Glucose-6-phosphate-dehydrogenase activity
In control lungs, G6PDH activity was observed in bronchiolar epithelia and in some type II alveolar epithelia as well as in endothelia (Fig. 1a). After bleomycin infusion, G6PDH activity was enhanced in all cell compartments, peaking at day 7, with a slight reduction at day 14 (Fig. 1b, c). G6PDH activity was also present in alveolar macrophages, although at a lower level than other antioxidant enzymes. The results are summarized in Table 3.
NOS/NADPH-diaphorase activity
Moderate NOS activity was present in control bronchiolar and type II alveolar epithelia, and, to a lesser extent, in endothelia (Fig. 2a). In all compartments, the activity was enhanced after treatment and high levels of reaction products were maintained up to 14 days (Fig. 2b, c). In untreated rats, alveolar macrophages showed low degrees of NOS activity, which was markedly enhanced after bleomycin treatment (Fig. 2c). The results are summarized in Table 4.

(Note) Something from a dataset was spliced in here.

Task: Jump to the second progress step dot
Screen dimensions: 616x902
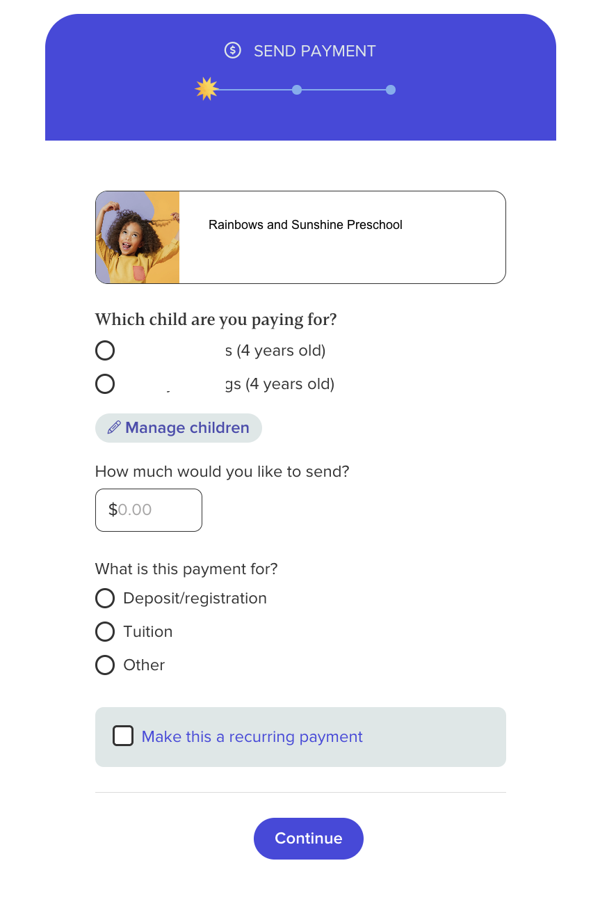Action: pos(297,90)
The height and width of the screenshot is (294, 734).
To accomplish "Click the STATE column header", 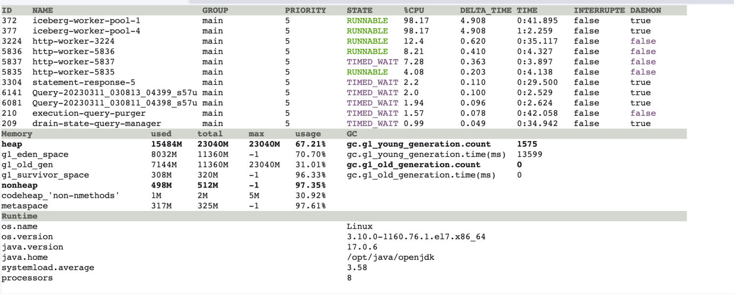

e-NOS and i-NOS expression
e-NOS was constitutively expressed in bronchiolar epithelia and endothelia; slight and focal positivity was also observed in type II alveolar epithelia. After bleomycin infusion, expression was moderately enhanced in accordance with the increased number of type II reactive alveolar cells, peaking at 7 days, with a subsequent reduction at day 14. No significant change was observed in e-NOS immunostaining in bronchiolar cells; endothelial cell expression was slightly enhanced after treatment and returned to normal at day 14. Alveolar macrophages constitutively expressed e-NOS; their number markedly increased after bleomycin treatment (data not shown).
In control rats mild i-NOS immunoreactivity was only observed in bronchiolar epithelia (Fig. 2d). After bleomycin administration, at 7 and 14 days, i-NOS expression was moderately enhanced in bronchiolar epithelia, and hyperplastic alveolar epithelia showed de novo low immunoreactivity (Fig. 2e, f). In all samples alveolar macrophages displayed low degree of i-NOS expression; however, bleomycin treated rats showed an increased number of immunoreactive macrophages. The results are summarized in Table 5.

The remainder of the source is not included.